Set some months after the first series, the second series of Scream sees Emma return to Lakewood, just in time for a new killer to start their reign of terror. Obsessed with Emma and Audrey, who is revealed to have been Piper's accomplice during her murder spree, this new killer starts by murdering Jake, and begins to escalate from there, setting up a series of sick games to torment Emma and Audrey. As tension builds, suspicion quickly settles on two suspects: Stavo Acosta, the new Sheriff's son, and Eli Hudson, Kieran's cousin.
It's odd, I finished watching this series last week and already it is starting to fade from my memory. I remember certain moments: I remember the sequence with Noah trapped in a coffin, which was definitely the best episode of the series. I remember figuring out that Kieran was the killer and then being vindicated shortly thereafter. I remember an excellent episode revolving around the gang all being in lockdown at the school.
|Stavo's very pretty, at least.|
But that's the thing: While this series has a lot of very good moments (and gratifyingly it gets into the swing of things a lot quicker than the first series), there's no sense of cohesive story and pacing to it. Murders begin, and then they continue, and then the killer is revealed, and then they stop -- but there's no slow build to the killer being revealed, no escalation of stakes, very little progression in the mystery.
The best way I can demonstrate this is by talking about the suspects. In most mystery stories, you are presented with several clear suspects early on, and then as time goes on some of them get ruled out, some people you thought were innocent come under suspicion, and the details of the mystery gradually become clearer. In this series of Scream, the early suspects are Stavo and Eli, and then by the final episode, your suspects are -- still Stavo and Eli!
Nothing about the mystery has been clarified, and nothing's become clearer by that final episode, so the audience never has anything to formulate their own theories on, or to pick out any new suspects with -- in fact, the only reason I realised Kieran was the killer was through a combination of recognising that his role in the series had been scaled back some, and because it's a callback to the first Scream film. While we're told much of the killer's motivations and psychology, the show is suspiciously quiet on the matter of offering new evidence or having the mystery slowly unfold for us.
|Same killer dealio.|
For a series that enjoys going on impressively long diatribes about the absence of its status quo, that's a very odd status quo to set up, wherein the 'mystery' just becomes a solid, unchanging background detail that you're not meant to figure out.
But that is clearly partly the result of the fact that, try as they might -- and much as I actually do enjoy Scream -- this isn't a story that meshes well with television. It's telling in a lot of ways that, having introduced most of its core cast last series, this series is clearly loathe to kill any of them off (for obvious reasons), instead killing one for shock value and then relegating its small cadre of newly introduced recurring cast members to the role of throwaway victims.

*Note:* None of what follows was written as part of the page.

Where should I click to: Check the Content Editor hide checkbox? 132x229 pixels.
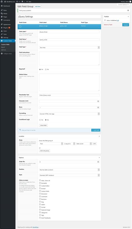(40, 186)
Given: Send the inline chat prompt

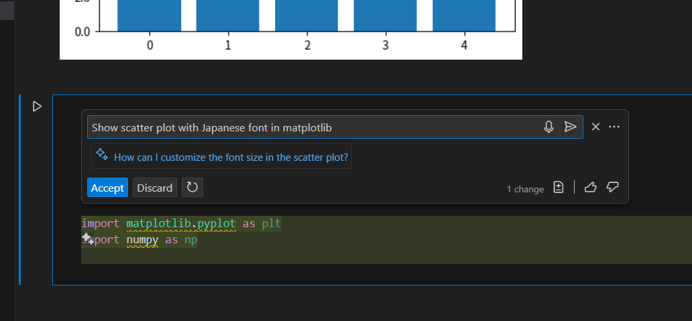Looking at the screenshot, I should point(570,127).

Going into the third series (although one hasn't been confirmed yet, but with the Halloween specials it seems like it's probably only a matter of time), that kind of saps any tension out of the series. One of the big advantages of slasher flicks is that anyone can die, and television shows, which revolve around a stable cast of characters, might struggle to reproduce that.
|Kieran, who is super obviously evil.|
The series ends on an oddly abrupt note, as well, with a very short confrontation with Kieran before he goes to prison. While leaving Kieran alive is an interesting turn -- trial and escape arc, anyone? -- combined with the strange abruptness of the ending, the pacing issues of the series a whole, and the cliffhanger final scene without really any resolution of any other dangling plot threads to balance it out, the result is that this series feels not yet done, like it won't be entirely complete until the Halloween specials.
So, while I did enjoy this series (it was certainly more enjoyable than Guilt), I admit to being a little disappointed. It was fun to watch, but it was ultimately forgettable, and that's something of a shame. Still, the Halloween specials should be fun, at least. Apparently there's a third murderer, which I'm going to speculate now is Emma's father, because there's something super-suspicious about that guy.